Colour blindness can be frustrating and may limit participation in some occupations. The career choices of colour blind people may be limited for safety reasons. In medical education, colour perception is important in histology, histochemistry, biochemical tests and other colour based assessments. The aim of this study was to evaluate the status of visual colour perception among medical students in Nnamdi Azikiwe University, Nnewi Campus, Nnewi, Nigeria.


A descriptive cross-sectional study design was carried out between September and October 2019. It was approved by the Faculty of Basic Medical Sciences Ethical Board.
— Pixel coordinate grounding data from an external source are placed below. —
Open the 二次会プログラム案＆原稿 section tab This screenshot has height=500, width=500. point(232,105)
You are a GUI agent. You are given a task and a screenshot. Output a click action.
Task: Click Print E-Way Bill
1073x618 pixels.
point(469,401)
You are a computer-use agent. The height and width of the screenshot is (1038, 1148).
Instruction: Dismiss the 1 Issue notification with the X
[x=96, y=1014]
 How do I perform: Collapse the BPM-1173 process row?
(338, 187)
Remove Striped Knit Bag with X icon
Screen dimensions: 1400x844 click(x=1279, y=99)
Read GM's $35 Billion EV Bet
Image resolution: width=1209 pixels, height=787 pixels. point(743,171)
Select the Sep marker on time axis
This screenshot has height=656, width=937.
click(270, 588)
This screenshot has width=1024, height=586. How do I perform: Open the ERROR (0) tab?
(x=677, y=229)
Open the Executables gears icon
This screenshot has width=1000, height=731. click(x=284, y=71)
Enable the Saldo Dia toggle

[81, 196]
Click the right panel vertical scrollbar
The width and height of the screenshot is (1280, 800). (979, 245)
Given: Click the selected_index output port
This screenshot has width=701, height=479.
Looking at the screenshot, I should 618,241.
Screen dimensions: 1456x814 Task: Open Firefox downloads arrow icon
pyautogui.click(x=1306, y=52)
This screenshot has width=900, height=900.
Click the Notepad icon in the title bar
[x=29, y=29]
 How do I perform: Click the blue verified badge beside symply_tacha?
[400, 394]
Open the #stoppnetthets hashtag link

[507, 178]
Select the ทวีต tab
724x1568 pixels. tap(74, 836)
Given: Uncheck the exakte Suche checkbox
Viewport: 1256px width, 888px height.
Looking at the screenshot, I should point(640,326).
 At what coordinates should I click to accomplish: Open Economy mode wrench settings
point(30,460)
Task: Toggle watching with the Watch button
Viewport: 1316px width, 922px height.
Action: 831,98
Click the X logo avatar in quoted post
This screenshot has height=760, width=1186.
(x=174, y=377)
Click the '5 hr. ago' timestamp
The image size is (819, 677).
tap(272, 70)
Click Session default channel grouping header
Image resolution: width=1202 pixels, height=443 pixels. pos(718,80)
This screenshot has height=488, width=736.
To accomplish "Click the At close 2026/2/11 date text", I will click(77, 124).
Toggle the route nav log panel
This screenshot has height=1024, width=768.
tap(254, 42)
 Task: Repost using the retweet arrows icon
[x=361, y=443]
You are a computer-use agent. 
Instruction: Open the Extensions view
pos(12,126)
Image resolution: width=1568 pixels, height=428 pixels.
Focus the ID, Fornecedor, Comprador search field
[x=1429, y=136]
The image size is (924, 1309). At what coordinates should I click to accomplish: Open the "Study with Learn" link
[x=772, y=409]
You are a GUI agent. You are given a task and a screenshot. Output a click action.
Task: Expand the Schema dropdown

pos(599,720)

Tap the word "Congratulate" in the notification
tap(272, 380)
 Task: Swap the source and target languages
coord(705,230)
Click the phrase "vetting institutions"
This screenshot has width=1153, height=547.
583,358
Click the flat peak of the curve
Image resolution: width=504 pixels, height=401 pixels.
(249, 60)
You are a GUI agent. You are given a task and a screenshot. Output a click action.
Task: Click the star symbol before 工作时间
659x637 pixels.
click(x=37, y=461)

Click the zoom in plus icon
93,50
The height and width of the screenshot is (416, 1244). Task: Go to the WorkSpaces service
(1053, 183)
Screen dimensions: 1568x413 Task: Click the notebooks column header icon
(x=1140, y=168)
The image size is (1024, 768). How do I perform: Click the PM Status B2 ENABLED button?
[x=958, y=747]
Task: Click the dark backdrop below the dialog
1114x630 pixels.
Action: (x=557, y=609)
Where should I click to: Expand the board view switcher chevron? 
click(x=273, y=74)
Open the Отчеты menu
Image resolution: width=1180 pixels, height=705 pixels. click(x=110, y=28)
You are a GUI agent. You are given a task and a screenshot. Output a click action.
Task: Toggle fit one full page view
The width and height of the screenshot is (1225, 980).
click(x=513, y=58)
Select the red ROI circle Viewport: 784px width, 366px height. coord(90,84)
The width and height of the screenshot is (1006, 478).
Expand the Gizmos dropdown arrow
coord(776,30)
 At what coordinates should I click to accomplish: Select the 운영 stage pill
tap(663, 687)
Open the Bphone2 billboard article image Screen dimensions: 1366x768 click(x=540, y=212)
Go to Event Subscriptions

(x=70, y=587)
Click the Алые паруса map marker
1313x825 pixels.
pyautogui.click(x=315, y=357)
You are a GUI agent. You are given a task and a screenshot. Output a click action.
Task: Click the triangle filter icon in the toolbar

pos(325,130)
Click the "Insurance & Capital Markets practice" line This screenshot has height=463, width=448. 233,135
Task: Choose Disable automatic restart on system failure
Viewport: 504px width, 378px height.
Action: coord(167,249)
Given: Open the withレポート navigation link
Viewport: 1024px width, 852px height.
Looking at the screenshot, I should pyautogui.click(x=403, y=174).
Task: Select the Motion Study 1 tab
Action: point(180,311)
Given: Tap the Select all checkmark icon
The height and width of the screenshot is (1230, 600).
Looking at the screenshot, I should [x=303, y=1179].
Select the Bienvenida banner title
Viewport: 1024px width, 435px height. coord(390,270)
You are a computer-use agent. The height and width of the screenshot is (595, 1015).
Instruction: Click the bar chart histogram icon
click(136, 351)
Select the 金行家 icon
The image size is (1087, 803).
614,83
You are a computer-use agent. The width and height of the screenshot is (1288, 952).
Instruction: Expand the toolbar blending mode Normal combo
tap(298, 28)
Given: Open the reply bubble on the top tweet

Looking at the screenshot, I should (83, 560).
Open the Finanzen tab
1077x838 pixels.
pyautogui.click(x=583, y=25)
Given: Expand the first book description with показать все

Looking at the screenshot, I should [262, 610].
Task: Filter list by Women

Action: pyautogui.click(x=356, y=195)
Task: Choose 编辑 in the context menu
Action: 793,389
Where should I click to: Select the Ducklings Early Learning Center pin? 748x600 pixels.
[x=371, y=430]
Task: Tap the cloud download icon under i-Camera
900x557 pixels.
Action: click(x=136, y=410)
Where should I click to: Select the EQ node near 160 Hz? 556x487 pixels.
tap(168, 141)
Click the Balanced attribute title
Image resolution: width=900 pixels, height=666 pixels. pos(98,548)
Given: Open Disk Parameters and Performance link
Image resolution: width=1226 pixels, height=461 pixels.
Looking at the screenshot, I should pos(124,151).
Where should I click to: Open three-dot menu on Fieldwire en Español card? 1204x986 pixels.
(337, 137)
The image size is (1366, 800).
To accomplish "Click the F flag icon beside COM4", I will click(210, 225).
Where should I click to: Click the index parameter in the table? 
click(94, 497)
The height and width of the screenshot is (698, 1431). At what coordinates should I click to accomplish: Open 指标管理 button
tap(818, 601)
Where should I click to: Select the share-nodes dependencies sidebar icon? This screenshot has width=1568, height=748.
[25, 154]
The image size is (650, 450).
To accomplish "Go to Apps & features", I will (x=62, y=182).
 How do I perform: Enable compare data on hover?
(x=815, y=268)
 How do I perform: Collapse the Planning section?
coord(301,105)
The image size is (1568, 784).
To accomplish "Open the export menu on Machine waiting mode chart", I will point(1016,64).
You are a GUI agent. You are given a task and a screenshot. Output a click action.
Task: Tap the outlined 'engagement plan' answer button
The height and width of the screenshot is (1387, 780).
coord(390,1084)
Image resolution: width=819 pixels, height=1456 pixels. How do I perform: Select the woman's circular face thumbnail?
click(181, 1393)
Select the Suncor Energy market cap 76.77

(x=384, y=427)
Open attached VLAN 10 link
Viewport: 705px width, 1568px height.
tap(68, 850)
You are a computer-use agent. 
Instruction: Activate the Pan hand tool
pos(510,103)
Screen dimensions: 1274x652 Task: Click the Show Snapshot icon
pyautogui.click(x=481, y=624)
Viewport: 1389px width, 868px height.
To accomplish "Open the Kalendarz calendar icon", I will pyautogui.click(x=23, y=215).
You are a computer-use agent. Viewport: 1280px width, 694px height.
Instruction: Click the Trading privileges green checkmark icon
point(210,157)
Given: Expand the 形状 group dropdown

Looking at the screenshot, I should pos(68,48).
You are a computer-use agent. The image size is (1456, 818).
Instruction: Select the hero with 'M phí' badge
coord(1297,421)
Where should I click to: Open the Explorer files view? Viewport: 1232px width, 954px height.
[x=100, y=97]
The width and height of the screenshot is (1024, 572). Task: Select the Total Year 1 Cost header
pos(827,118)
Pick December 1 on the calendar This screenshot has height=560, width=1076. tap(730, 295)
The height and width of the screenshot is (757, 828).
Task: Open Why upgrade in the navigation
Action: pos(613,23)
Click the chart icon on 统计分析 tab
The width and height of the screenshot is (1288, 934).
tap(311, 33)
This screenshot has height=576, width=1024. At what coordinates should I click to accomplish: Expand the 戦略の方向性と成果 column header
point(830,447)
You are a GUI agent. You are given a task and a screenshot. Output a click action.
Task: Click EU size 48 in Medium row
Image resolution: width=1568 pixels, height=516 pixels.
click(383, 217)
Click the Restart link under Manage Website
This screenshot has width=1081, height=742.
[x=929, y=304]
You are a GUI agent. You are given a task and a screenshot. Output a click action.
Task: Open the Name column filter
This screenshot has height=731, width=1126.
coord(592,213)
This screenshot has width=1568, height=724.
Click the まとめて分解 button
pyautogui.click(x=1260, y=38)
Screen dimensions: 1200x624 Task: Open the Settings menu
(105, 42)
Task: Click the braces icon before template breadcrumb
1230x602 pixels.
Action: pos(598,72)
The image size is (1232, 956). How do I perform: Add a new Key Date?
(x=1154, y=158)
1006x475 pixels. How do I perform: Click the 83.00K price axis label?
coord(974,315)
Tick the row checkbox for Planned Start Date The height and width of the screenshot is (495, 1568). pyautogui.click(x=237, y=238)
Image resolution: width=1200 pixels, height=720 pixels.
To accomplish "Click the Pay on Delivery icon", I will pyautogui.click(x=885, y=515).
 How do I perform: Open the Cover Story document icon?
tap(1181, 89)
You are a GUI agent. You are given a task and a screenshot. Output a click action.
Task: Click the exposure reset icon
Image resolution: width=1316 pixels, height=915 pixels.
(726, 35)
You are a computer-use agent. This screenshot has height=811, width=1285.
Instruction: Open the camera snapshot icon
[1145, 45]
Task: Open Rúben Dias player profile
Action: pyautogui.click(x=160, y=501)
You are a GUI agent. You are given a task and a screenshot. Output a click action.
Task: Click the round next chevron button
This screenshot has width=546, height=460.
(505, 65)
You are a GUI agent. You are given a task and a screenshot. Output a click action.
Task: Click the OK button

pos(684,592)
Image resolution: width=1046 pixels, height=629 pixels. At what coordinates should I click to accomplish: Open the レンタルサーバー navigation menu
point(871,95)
Ocular examination including visual acuity assessment using Snellen’s chart and a colour vision test with Ishihara 24 plate album was performed on 291 medical students randomly selected for the study. The data collected was analysed.


From the study, it was discovered that the overall prevalence of congenital colour vision deficiency was 1.7% with a male to female ratio of approximately 2:1 respectively.


This signifies that early diagnosis is valuable in career and vocational planning in order to reduce any difficulties in living and learning situations associated with colour blindness.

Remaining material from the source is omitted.